Quelques années après "Kind of blue" l'autre chef-d'œuvre.
Miles Davis renouvelle sa musique, son orchestre et convie la fée électricité à la séance pour enrichir l'espace sonore. Joe Zawinul à l'orgue, John McLaughlin à la guitare électrique, Wayne Shorter au saxophone soprano, un duo de pianistes, Chick Corea et Herbie Hancock, qui s’initient aux joies du fender rhodes, Dave Holland à la basse et le batteur Tony Williams pour une musique aérienne, aux formes abstraites et nébuleuses. Longue plainte méditative fascinante de mélancolie et d'exploration mélodique, qui semble flotter dans les airs, comme en équilibre entre le jazz et le rock de la fin des années 60.
En septembre 1948, Miles se produit en première partie de Count Basie au club Royal Roost. C’est l’occasion pour lui de présenter son tout nouveau nonette, formation inhabituelle dans une instrumentation qui ne l’est pas moins. Le cor anglais et le tuba, le trombone et le saxophone baryton se partagent la vedette avec les autres instruments rois du jazz. En 1954, une partie de ces faces est regroupée dans un 33-tours 25 cm, puis, en 1957, la totalité dans un 30 cm, sous le titre Birth of the Cool.

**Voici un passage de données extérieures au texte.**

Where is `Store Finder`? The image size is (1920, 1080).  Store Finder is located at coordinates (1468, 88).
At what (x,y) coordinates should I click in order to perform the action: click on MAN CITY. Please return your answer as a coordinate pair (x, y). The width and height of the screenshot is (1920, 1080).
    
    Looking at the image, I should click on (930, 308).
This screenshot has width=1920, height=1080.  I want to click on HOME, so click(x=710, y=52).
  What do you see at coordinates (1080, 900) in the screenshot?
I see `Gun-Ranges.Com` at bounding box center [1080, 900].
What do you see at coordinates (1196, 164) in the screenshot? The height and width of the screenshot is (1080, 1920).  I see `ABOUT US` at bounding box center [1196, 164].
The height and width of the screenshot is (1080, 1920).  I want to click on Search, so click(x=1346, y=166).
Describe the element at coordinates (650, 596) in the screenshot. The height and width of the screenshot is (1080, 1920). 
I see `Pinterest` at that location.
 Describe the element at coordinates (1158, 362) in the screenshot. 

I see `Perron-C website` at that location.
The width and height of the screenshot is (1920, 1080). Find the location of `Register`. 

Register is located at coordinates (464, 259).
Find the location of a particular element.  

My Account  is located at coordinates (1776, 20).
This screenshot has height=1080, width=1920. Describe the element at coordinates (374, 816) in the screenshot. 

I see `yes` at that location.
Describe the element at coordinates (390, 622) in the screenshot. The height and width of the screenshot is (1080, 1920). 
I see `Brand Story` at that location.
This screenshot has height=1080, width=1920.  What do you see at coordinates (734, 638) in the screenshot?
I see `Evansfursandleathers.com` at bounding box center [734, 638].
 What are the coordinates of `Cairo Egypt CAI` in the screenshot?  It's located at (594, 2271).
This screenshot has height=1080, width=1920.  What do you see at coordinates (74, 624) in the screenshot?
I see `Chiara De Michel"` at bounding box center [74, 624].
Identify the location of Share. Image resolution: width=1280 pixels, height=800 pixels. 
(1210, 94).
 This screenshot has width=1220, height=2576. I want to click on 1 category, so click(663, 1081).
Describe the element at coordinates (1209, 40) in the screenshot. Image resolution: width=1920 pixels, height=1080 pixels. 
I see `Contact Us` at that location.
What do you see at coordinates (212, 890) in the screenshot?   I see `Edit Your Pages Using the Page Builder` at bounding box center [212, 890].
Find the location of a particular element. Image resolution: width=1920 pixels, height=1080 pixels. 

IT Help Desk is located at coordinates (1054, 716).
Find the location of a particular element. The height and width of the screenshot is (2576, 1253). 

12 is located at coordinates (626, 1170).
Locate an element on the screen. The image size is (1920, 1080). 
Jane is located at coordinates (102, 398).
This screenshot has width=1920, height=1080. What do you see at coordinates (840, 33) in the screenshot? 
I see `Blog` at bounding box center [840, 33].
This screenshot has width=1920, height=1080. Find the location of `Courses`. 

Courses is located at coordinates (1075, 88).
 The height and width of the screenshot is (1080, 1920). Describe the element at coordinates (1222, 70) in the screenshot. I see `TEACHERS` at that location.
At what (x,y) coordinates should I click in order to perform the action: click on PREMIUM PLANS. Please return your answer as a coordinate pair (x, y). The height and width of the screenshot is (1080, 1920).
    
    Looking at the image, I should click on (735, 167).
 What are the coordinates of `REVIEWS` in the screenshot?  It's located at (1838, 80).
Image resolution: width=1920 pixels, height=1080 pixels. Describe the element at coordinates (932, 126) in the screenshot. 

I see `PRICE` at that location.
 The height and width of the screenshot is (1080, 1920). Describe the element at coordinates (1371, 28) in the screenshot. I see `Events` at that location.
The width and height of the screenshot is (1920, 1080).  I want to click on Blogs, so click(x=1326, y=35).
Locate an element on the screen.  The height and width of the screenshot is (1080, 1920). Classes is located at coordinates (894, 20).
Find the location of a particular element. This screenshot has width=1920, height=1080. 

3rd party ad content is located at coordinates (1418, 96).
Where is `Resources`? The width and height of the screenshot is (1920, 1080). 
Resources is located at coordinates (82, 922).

D'une sensibilité nouvelle et arrangées très audacieusement par Gil Evans et Gerry Mulligan, ces sessions semblent intemporelles. Les tempos tranchent avec les vivacités du bebop, les rythmes sont plus souples, les mélodies jouées avec douceur, les improvisations privilégient la décontraction et la suavité.
Cette collaboration entre Gil Evans et Miles Davis, servie par les solistes de haut vol que sont J.J. Johnson, Lee Konitz, Gerry Mulligan, John Lewis, Max Roach ou Keny Clarkle aboutit à l’acte de naissance du jazz cool, le début d’une belle aventure dont la modernité poétique prendra ses quartiers sur la Côte Ouest.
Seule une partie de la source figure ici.